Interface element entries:

◇ ◇ ◇ ◇ ◇

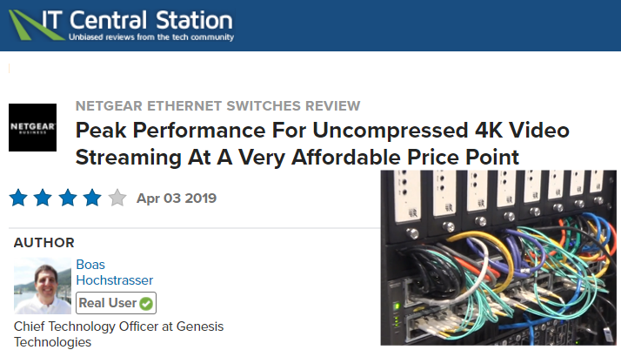Open Boas Hochstrasser author profile link
The height and width of the screenshot is (350, 621).
click(115, 273)
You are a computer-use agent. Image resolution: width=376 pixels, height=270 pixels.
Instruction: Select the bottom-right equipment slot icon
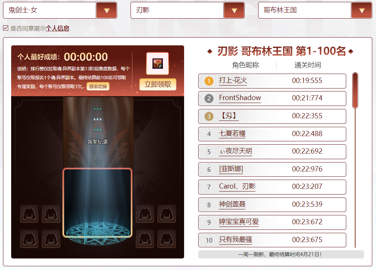click(x=167, y=239)
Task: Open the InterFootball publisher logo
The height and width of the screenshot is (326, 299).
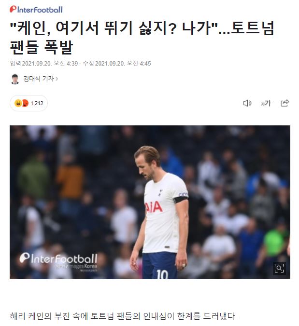Action: click(x=36, y=10)
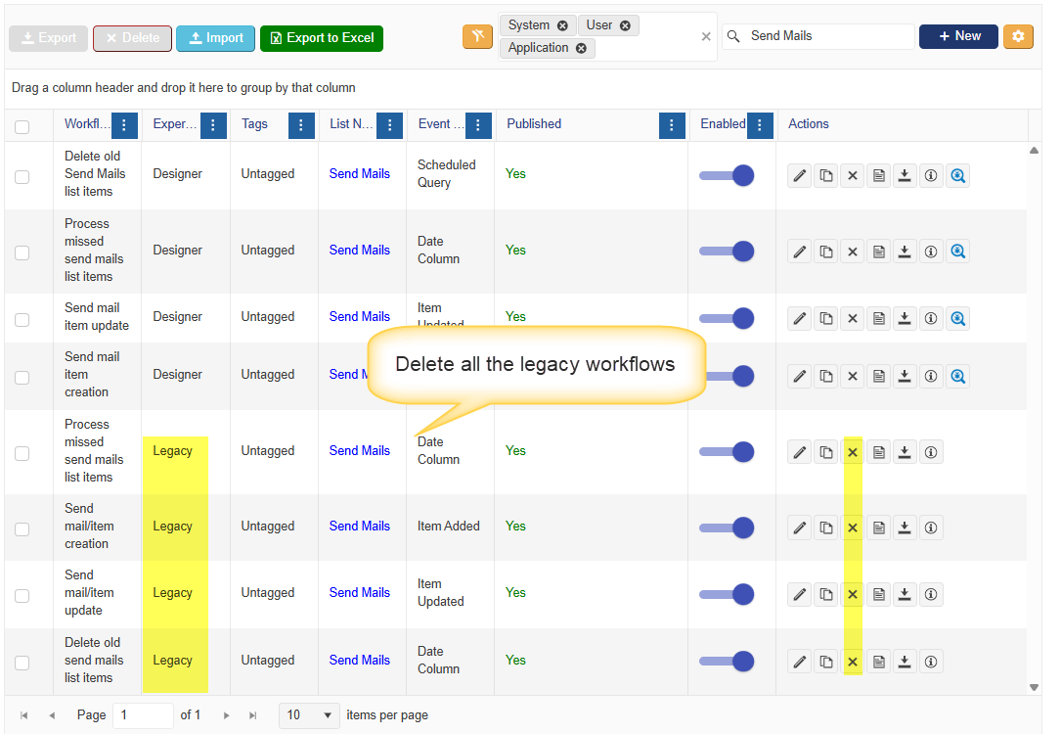This screenshot has width=1060, height=734.
Task: Open info icon for Legacy Delete old send mails
Action: [x=931, y=663]
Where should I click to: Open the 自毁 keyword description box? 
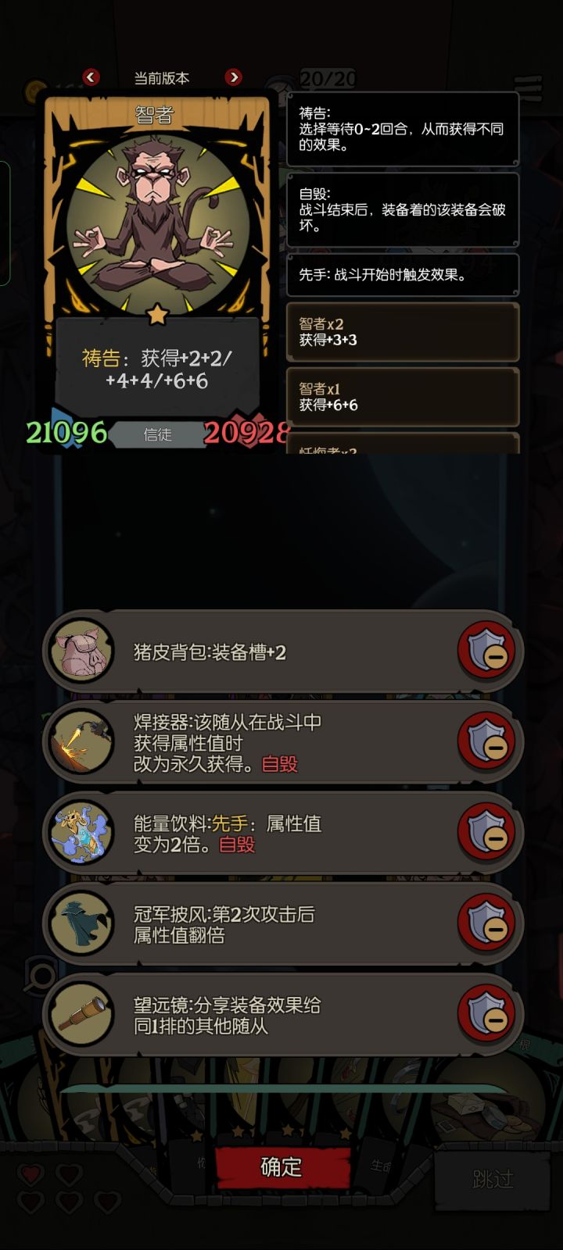point(403,209)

◇ ◇ ◇ ◇ ◇

* What you need to do: Extract every line of the entries above word for word, leaving out the pictures.

* Final result:
Open Boas Hochstrasser author profile link
The height and width of the screenshot is (350, 621).
click(115, 273)
You are a computer-use agent. Image resolution: width=376 pixels, height=270 pixels.
Instruction: Select the bottom-right equipment slot icon
click(x=167, y=239)
Task: Open the InterFootball publisher logo
The height and width of the screenshot is (326, 299).
Action: click(x=36, y=10)
This screenshot has width=1060, height=734.
Task: Open info icon for Legacy Delete old send mails
Action: [x=931, y=663]
Where should I click to: Open the 自毁 keyword description box? 
point(403,209)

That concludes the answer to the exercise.